Apesar da retórica contra o terror, a Rússia vem priorizando alvos rebeldes sírios em vez dos extremistas do ISIS, mesmo após o grupo assumir a derrubada de um Airbus da companhia russa Metrojet no Sinai, no fim de outubro, e os atentados de Paris, no último dia 13. Isso se explica não só pela aliança estratégica entre Vladimir Putin e o ditador sírio, Bashar al-Assad, mas também pelos vínculos que Moscou mantém com Teerã. Assad, alauita, um sub-ramo do xiismo, tem o apoio dos aiatolás xiitas do Irã e do grupo libanês Hezbollah.

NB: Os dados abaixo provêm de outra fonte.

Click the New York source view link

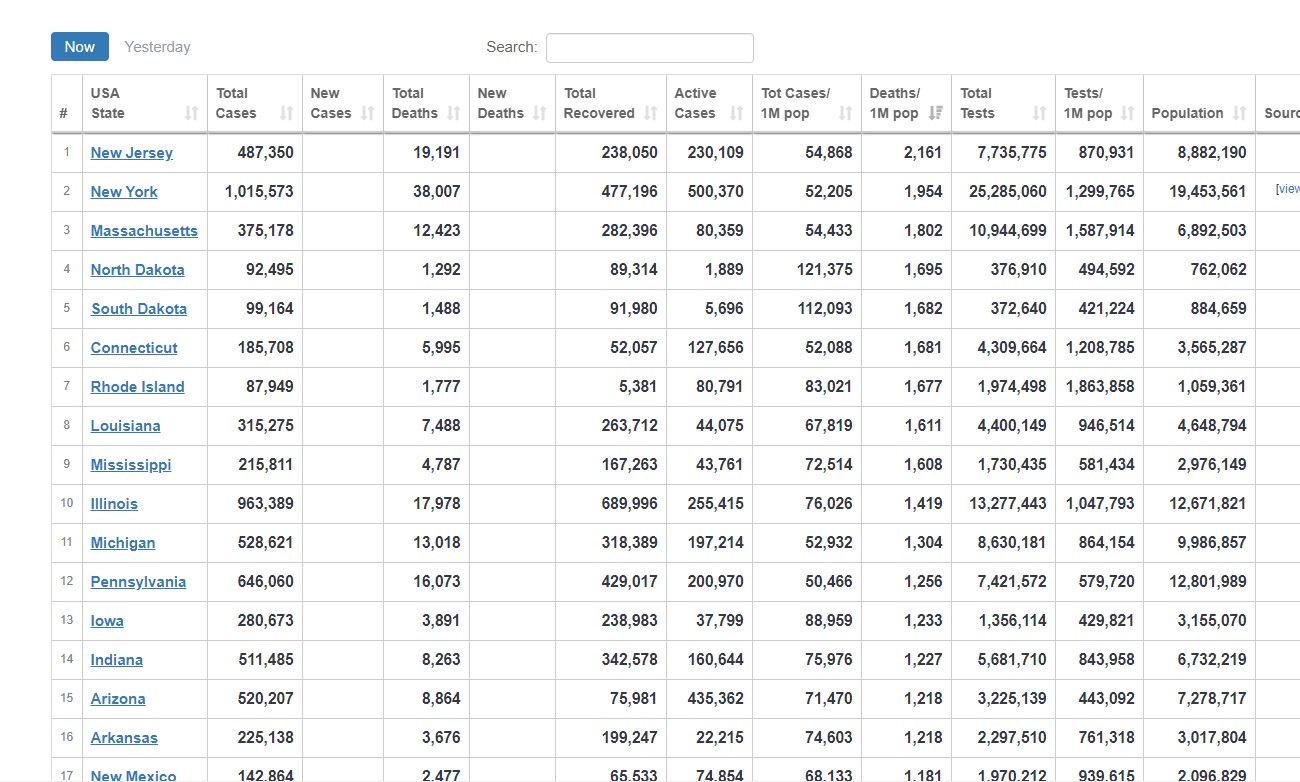[x=1288, y=189]
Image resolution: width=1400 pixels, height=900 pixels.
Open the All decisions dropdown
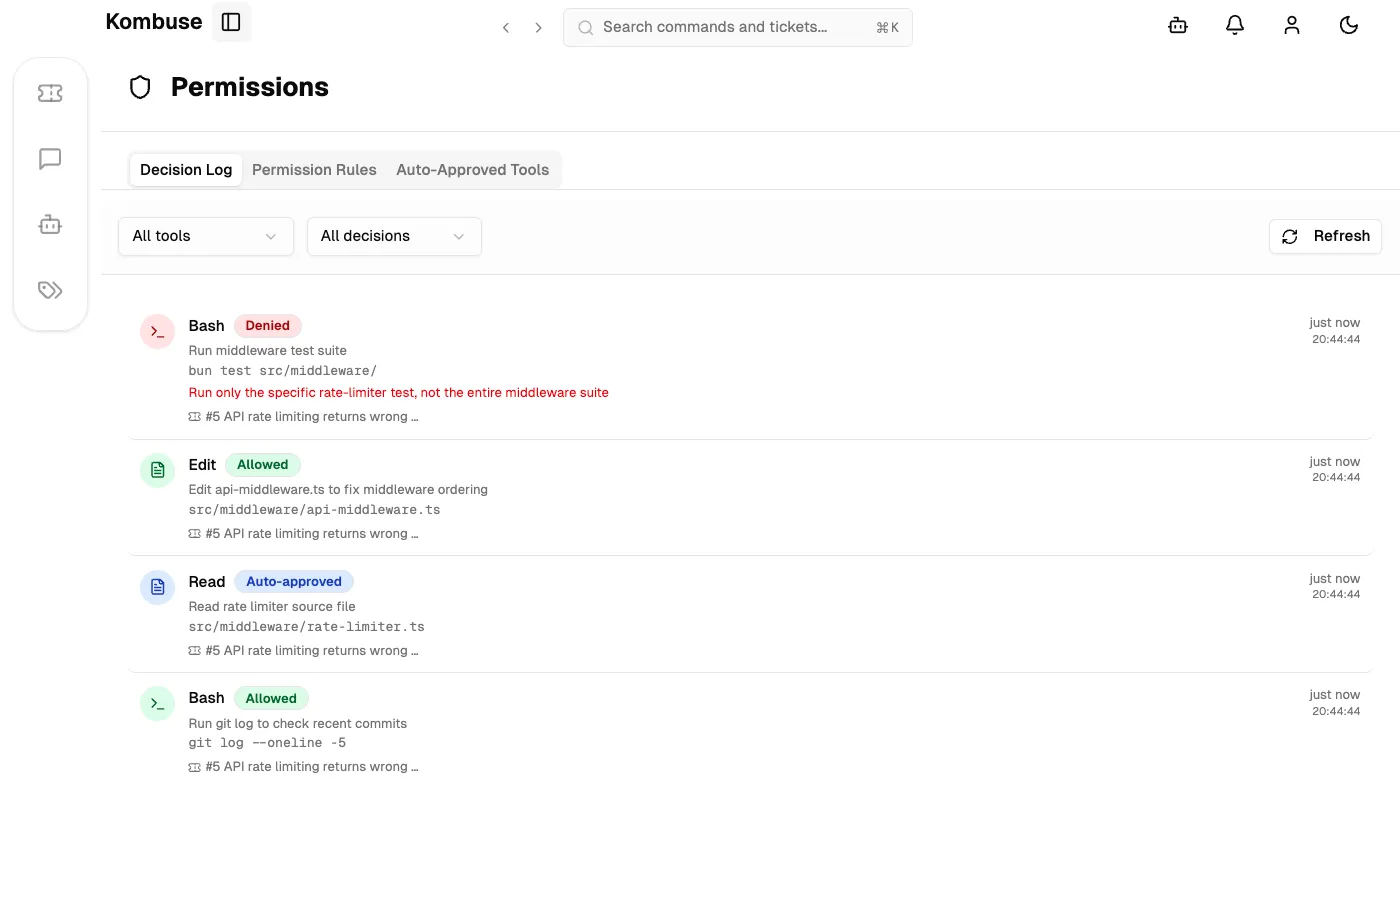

Em retaliação à derrubada de seu caça, Moscou adotou sanções contra Damasco. Convênios comerciais, tecnológicos e culturais foram suspensos. Além disso, 39 executivos turcos, em viagem de negócios, foram detidos em Moscou na quarta-feira por terem entrado no país com vistos de turismo. O primeiro-ministro russo, Dmitri Medvedev, vai anunciar hoje um pacote de sanções econômicas.

Por trás dessas escaramuças, escondem-se estratégias que tornam a guerra civil síria ainda mais um inferno sem fim, tendo como consequência a crise humanitária dos refugiados em êxodo para a Europa. Tanto Rússia como Turquia têm ambições de se tornarem atores regionais influentes, qualquer que seja o desfecho dos conflitos na região, e a sorte de Assad. É bom que comecem por demonstrar que estão à altura da tarefa, buscando uma solução diplomática, que permita a todos se concentrar na luta contra o inimigo comum: o Estado Islâmico.